Les nouvelles dispositions éteindront définitivement le droit d'agir après trente jours pour les personnes ayant reçu la notification de possibilité de recours ; il faudra toutefois veiller à ce que le plus grand nombre de personnes ayant qualité pour agir et qui n'auraient pas été en mesure de manifester un intérêt pour l'enfant avant la date de l'arrêté, faute d'en avoir eu connaissance, puissent être informées le plus rapidement possible. En effet, le projet de loi permet à ces personnes de voir leur action de recours recevable tant que l'enfant n'aura pas été placé en vue d'une adoption. De plus, le fait que le tribunal puisse toutefois autoriser le demandeur dont le recours n'aurait pas abouti, à exercer un droit de visite dans l'intérêt de l'enfant, ne peut qu'être positivement apprécié.

D'autres points du texte nous paraissent importants, notamment le fait qu'il conditionne la volonté d'assumer la charge de l'enfant à la recevabilité : cela permet d'éviter les recours abusifs. En outre, les nouvelles dispositions introduites permettront de créer les conditions pour éteindre définitivement le droit d'agir, en garantissant le placement de l'enfant dans une famille en vue de son adoption et en faisant obstacle à toute restitution ultérieure de l'enfant par la nouvelle famille adoptive. Toutes ces dispositions sécuriseront l'intérêt et la situation de l'enfant, garantiront les droits de la famille d'adoption, ainsi que les droits de la famille biologique.

Le groupe radical, républicain, démocrate et progressiste est, par conséquent, favorable à l'adoption de ce texte, qui apporte des précisions importantes et nécessaires concernant le risque actuel qui pèse sur le statut de pupille de l'État. Avec ce texte, la protection de l'enfant est renforcée tant au niveau de sa famille biologique que de sa potentielle famille d'adoption. Il permettra, en outre, de rendre adoptables les enfants ayant acquis le statut de pupille de l'État sur décision du président du conseil général, et permettra aussi que l'adoption qui pourrait s'ensuivre puisse se faire en toute sécurité, toujours dans l'unique perspective de l'intérêt supérieur de l'enfant.

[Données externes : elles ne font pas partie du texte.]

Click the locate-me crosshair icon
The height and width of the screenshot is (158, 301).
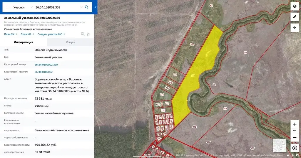(x=295, y=28)
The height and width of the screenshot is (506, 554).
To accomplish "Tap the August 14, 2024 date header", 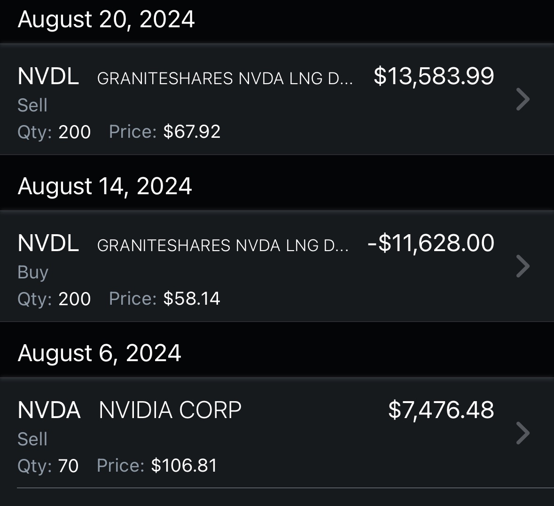I will pos(105,186).
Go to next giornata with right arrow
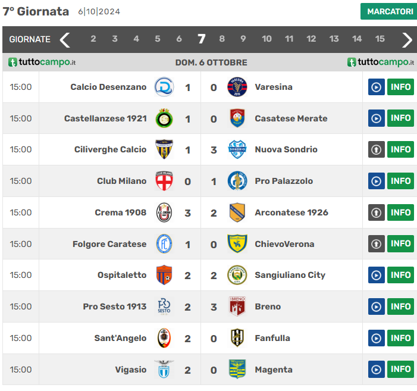Image resolution: width=417 pixels, height=391 pixels. (x=407, y=40)
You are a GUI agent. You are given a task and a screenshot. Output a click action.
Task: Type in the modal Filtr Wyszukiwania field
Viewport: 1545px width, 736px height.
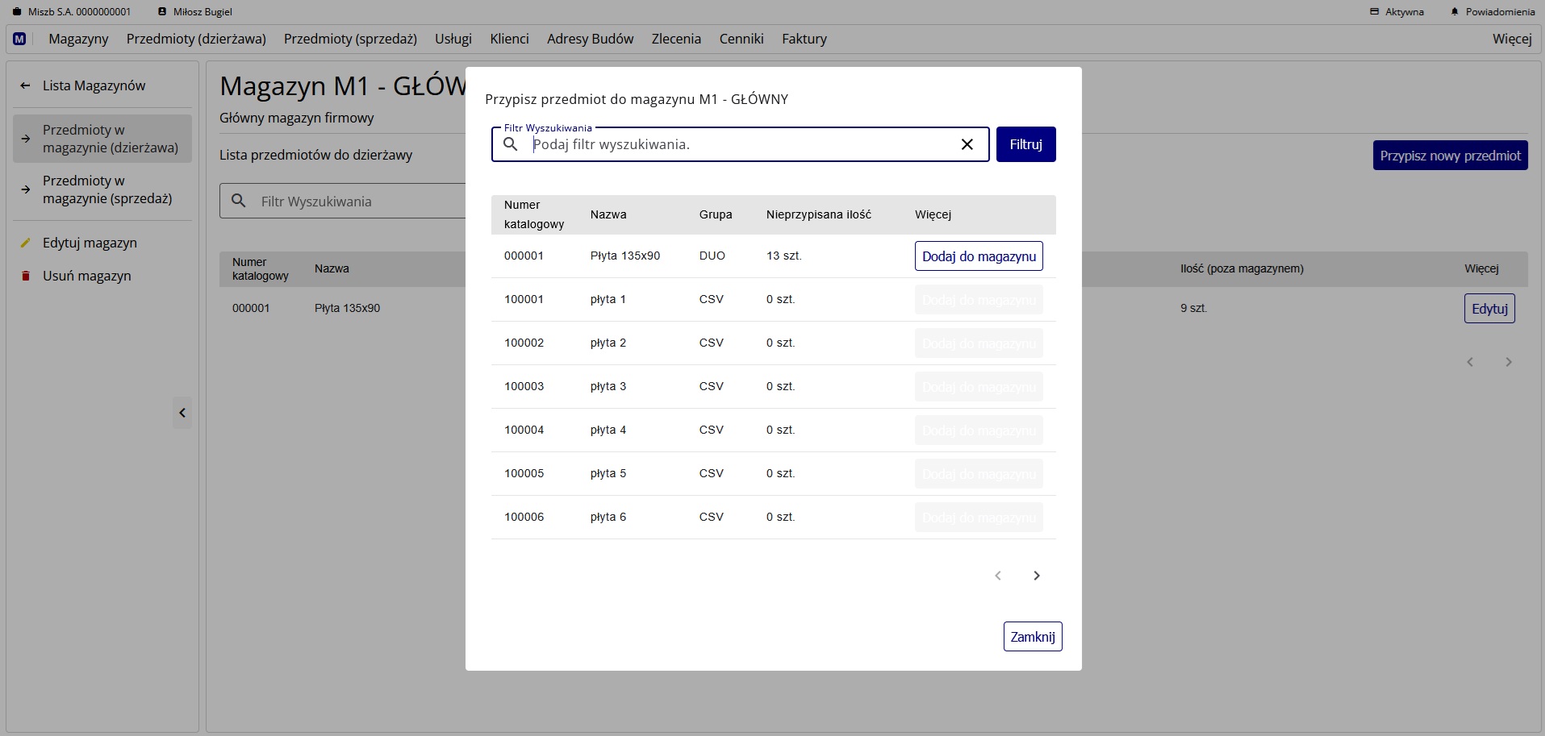[x=738, y=145]
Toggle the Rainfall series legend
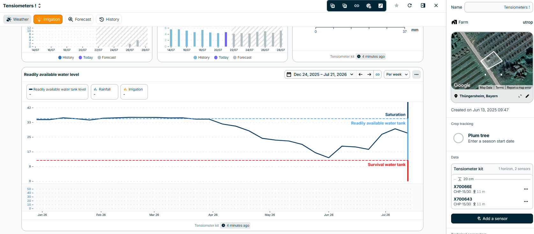Screen dimensions: 534x234 [105, 92]
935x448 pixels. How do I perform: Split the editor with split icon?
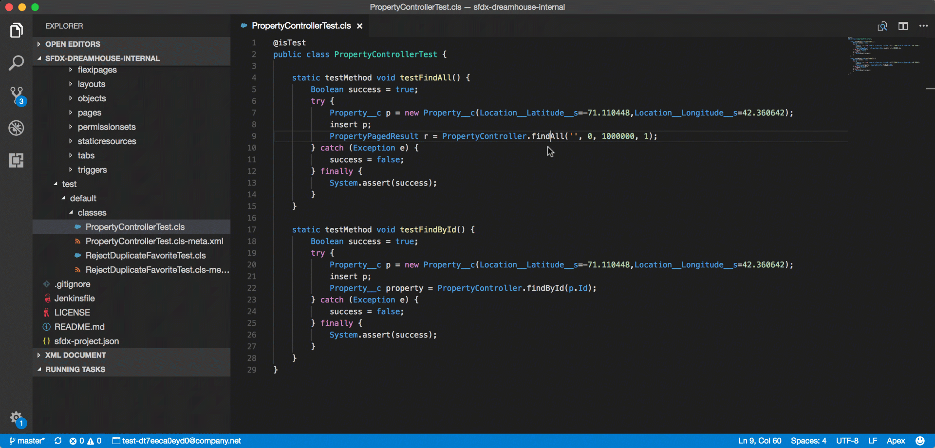[x=903, y=26]
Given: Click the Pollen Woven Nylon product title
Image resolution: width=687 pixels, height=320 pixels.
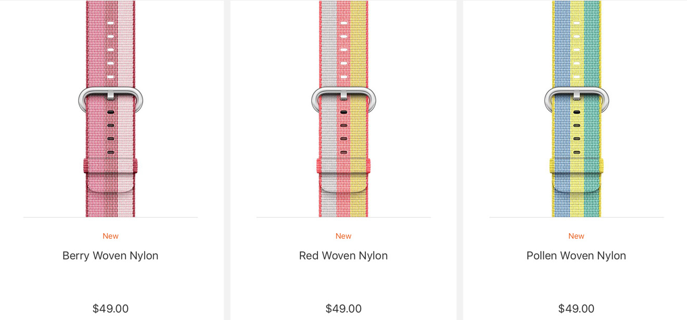Looking at the screenshot, I should pyautogui.click(x=576, y=255).
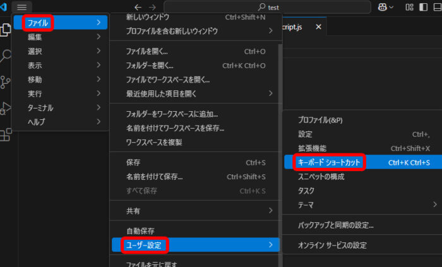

Pour conclure, les députés du groupe RRDP voteront ce texte, qui permettra enfin de combler un vide juridique important et de sécuriser le statut de pupille de l'État, mais aussi de sécuriser la famille adoptive et la famille biologique dans leurs droits respectifs. Ce texte protégera également, et avant toute chose, l'enfant et son intérêt supérieur, qui consiste notamment à pouvoir bénéficier d'une protection familiale et d'un entourage aimant et bienveillant, lui permettant de lui offrir la stabilité qu'il est en droit de recevoir, afin de lui offrir tous les outils nécessaires en vue de devenir citoyen de notre République.